Extend the excerpt on software effort estimation experiments, beginning right after its final line.

▸ **Extract to read**
—————

L_{s y m} = D^{- 1 / 2} L D^{- 1 / 2} = I - D^{- 1 / 2} W D^{- 1 / 2}

(5)

L_{r w} = D^{- 1} L = I - D^{- 1} W

(6)

The spectrum is a sorted list of

L, L_{s y m} or L_{r w}

matrix’s eigenvectors. The eigenvectors illustrate a data point and an eigenvalue of an

L, L_{s y m}, or L_{r w}

matrix. These eigenvectors are used as a feature by SC.

Finally, the clustering algorithm is applied. In this paper a k-means is utilized, but the clustering can be done by any clustering algorithm.

4.3. Experiment Settings and Configuration

In this study, a following experiments were performed.

IFPUG (EX1).
Stepwise regression (EX2).
Stepwise regression and spectral clustering (EX3).
Stepwise regression and spectral clustering + categorical variables (EX4).

4.3.1. EX1—IFPUG Base Model

Experiment EX1 represents a base model, which is used for comparison.

The estimation of effort is calculated by using the EI, EO, EQ, ILF, and EIF, which are used for the AFP (as available in the dataset).

The DEE is performed by using a PDR value, which comes as a mean on each IS group, as can be found in the dataset. More information regarding the PDR value and its elicitation based on IS can be found [24].

The DEE and NWE were later used for the estimation error (EE) calculation.

The following points summarize an EX1 process:

Create training and testing sets by using 10-fold cross validation.
Estimate the software size using the IFPUG (AFP) for each testing fold.

—————

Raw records
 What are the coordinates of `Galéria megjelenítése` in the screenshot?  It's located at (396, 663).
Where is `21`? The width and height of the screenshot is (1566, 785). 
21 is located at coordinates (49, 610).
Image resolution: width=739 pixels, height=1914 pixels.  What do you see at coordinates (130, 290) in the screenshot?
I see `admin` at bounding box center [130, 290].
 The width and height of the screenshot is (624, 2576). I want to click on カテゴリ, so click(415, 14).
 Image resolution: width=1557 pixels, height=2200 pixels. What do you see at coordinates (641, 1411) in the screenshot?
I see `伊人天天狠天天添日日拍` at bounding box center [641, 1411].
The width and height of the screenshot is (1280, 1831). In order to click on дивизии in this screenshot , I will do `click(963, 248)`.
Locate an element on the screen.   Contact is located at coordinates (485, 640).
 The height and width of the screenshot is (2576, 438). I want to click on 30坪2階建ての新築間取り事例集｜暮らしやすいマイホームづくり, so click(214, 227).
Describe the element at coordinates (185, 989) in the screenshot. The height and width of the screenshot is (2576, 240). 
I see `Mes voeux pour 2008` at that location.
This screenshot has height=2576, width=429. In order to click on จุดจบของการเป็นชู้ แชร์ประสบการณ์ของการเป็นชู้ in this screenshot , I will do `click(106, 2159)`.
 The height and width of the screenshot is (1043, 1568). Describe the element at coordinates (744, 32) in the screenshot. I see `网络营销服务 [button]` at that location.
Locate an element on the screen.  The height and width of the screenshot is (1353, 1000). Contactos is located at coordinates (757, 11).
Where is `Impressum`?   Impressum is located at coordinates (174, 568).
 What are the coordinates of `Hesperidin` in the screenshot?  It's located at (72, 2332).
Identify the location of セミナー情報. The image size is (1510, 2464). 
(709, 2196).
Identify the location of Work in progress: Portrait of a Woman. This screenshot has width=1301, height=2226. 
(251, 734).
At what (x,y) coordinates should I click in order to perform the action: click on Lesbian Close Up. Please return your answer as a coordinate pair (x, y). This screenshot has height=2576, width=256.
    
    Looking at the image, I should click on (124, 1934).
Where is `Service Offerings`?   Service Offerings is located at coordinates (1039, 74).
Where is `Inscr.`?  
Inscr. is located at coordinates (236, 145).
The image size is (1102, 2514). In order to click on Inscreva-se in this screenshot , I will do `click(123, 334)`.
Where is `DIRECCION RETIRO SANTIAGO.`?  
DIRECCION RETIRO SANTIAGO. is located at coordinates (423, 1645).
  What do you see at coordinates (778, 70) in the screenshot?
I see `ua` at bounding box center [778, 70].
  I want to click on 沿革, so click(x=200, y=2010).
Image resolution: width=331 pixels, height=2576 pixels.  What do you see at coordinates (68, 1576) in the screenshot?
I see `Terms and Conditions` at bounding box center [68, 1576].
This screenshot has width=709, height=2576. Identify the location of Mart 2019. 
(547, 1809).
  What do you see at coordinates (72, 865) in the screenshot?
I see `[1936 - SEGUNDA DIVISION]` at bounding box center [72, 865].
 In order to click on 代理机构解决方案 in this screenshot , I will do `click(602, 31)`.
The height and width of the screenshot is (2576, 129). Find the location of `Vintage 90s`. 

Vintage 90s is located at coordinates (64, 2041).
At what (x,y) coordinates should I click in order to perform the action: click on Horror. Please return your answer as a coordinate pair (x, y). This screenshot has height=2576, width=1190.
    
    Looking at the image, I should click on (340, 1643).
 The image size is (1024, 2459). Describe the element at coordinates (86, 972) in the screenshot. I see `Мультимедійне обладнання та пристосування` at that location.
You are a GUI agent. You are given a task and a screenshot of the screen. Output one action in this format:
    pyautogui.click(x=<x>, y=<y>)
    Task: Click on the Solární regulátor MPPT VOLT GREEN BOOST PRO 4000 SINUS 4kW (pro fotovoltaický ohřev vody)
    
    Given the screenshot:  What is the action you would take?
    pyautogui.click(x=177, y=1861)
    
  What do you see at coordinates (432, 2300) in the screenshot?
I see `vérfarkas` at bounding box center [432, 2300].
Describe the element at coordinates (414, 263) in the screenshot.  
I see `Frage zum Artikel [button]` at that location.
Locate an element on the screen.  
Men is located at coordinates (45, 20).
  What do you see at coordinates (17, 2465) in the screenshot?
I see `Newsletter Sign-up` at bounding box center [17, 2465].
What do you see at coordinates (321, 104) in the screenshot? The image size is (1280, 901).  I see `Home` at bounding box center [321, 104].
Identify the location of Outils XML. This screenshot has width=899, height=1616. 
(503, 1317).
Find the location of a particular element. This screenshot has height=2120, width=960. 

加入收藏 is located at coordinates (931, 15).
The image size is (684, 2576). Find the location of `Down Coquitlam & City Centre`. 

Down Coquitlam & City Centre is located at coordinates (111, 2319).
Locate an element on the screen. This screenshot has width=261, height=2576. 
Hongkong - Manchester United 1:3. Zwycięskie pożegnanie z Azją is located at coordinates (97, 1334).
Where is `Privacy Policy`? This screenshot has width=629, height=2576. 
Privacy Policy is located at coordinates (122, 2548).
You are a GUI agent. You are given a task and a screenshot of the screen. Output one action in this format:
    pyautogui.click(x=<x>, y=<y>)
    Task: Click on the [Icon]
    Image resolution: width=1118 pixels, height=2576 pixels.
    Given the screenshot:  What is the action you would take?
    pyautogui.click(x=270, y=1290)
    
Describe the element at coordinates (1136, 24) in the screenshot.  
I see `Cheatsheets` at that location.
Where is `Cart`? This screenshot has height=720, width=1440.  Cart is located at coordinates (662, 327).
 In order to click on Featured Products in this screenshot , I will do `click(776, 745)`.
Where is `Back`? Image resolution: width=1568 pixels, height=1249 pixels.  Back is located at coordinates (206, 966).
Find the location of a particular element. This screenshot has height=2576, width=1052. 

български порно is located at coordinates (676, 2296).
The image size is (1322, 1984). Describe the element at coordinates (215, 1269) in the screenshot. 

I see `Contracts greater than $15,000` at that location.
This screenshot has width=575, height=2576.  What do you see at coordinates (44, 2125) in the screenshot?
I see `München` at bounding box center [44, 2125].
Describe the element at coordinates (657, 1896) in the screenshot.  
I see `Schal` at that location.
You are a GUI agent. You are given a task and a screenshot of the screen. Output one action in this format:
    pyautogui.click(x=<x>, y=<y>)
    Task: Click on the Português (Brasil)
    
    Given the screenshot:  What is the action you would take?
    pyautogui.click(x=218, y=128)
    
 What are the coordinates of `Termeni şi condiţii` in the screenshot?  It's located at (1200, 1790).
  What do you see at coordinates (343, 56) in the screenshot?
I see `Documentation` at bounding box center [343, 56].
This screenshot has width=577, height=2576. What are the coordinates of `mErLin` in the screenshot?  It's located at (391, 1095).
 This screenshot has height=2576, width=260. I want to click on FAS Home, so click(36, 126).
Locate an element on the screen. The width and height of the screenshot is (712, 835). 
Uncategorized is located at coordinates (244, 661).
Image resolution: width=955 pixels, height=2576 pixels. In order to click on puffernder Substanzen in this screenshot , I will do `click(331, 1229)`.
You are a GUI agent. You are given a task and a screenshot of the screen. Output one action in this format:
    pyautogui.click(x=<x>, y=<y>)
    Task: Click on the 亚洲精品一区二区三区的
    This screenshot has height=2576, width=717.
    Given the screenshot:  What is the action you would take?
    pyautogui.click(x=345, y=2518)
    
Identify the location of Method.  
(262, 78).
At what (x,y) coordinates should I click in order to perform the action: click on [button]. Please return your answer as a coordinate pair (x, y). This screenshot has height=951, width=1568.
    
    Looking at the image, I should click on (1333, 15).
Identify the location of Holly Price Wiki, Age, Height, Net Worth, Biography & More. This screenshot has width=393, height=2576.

—————

▸ **Written reply**
Multiply the AFP by the industry sector-based PDR.
Compute the EE for projects in the testing folds.
Compute evaluation criteria—10-fold mean value.

4.3.2. EX2—Stepwise Regression

The SR method [2,32] is used to select dependent variables, which contribute to estimation accuracy. This means that the method should produce a model with the desired characteristics. The model was configured as follows:

Independent variables: EI, EO, EQ, ILF, and EIF.
Dependent variable: NWE.
Criterion for SR: sum of the squared error (SSE) minimalization.

The following points summarize an EX2 process:

Create training and testing sets by using the 10-fold procedure.
Create a regression model using the SR procedure for each of the training folds.
Using an obtained formula for the DEE by using and testing folds.
Obtaining the EE for projects in the testing folds and computing them.
Compute evaluation criteria, and a 10-fold mean value is used for comparison.

4.3.3. EX3—Stepwise Regression with Spectral Clustering

The SR method is complemented by SC [22,34] in this experiment. SC is used to search for similar projects.

Model was configured as follows:

Independent variables: EI, EO, EQ, ILF, and EIF.
Dependent variable: NWE.
Criterion for SR: SSE minimalization.
Clustering method: k-means.
Number of tested clusters: 2–31.
Clustering attributes: EI, EO, EQ, ILF, and EIF.

This means that the number of clusters must be predefined before an algorithm can start. In these experiments (as in others where SR is involved) instead of hyper-parameter tuning or other known methods for selecting the proper number of clusters, a fixed interval is used to keep a cluster size within potentially usable values for regression models (not to small).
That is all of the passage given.